It is easy to get a cumulative hazard curve.
First, decide what values of "age", "a", and "b" you want curves for

  tdata<- data.frame(age=55, a=2, b=6)

Get the curves, there will be one for each strata in the output
  sfit<- survfit(coxPhMod, newdata= tdata)

Plot them
  plot(sfit, fun='cumhaz', col=1:4, xlab= etc etc)

Hazard functions are something else again, estimating these rigorously is
akin to density estimation.  A quick and dirty method is to use smooth.spline.
   temp<- sfit[1]  #grab the first curve
   tfit<- smooth.spline(temp$time, -log(temp$surv), df= 5) #smooth the cum haz
   plot(predict(tfit, deriv=1))

That value of "df=5" is made up -- you need to decide for yourself how much 
smoothing to do.
I make no claims that this is statistically well grounded, it's just a good way 
to get
a quick idea.

Supplied information:
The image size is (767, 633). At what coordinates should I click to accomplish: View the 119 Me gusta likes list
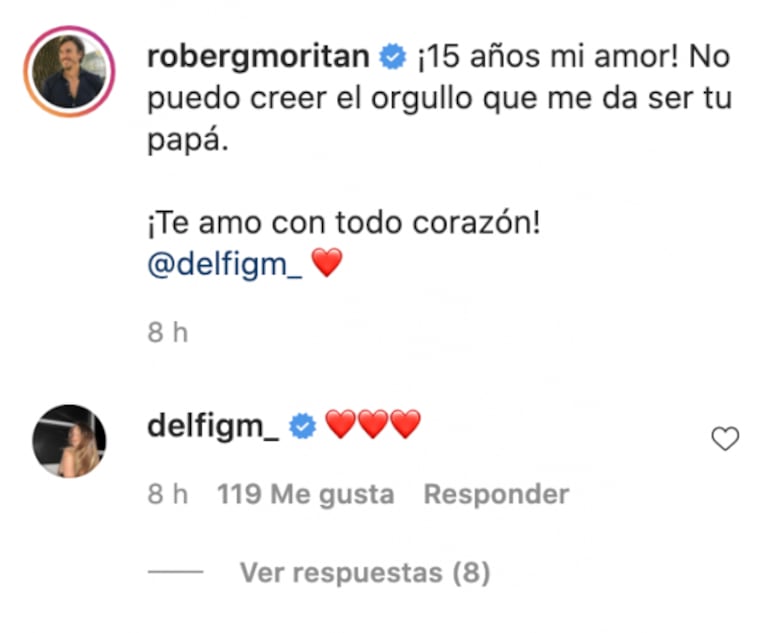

Goal of the exercise:
Continue the note on plotting cumulative hazard curves in R from where it stops, placing your addition after the last sentence shown.

Result:
PS; There is no such thing as "THE" baseline hazard function; predictions are 
always for some particular value of the covariates.  In a book it is sometimes useful to 
pick a particular set of x values as a default in order to simplify notation, often x=0, 
and label that as a baseline.  But in actual computation all zeros is usually crazy 
(age=0, weight=0, blood pressure=0, etc).

Terry Therneau



Hi,
I'm going crazy trying to plot a quite simple graph.
i need to plot estimated hazard rate from a cox model.
supposing the model i like this:
coxPhMod=coxph(Surv(TIME, EV) ~ AGE+A+B+strata(C) data=data)
with 4 level for C.
how can i obtain a graph with 4 estimated (better smoothed) hazard curve
(base-line hazard + 3 proportional) to highlight the effect of C.
thanks!!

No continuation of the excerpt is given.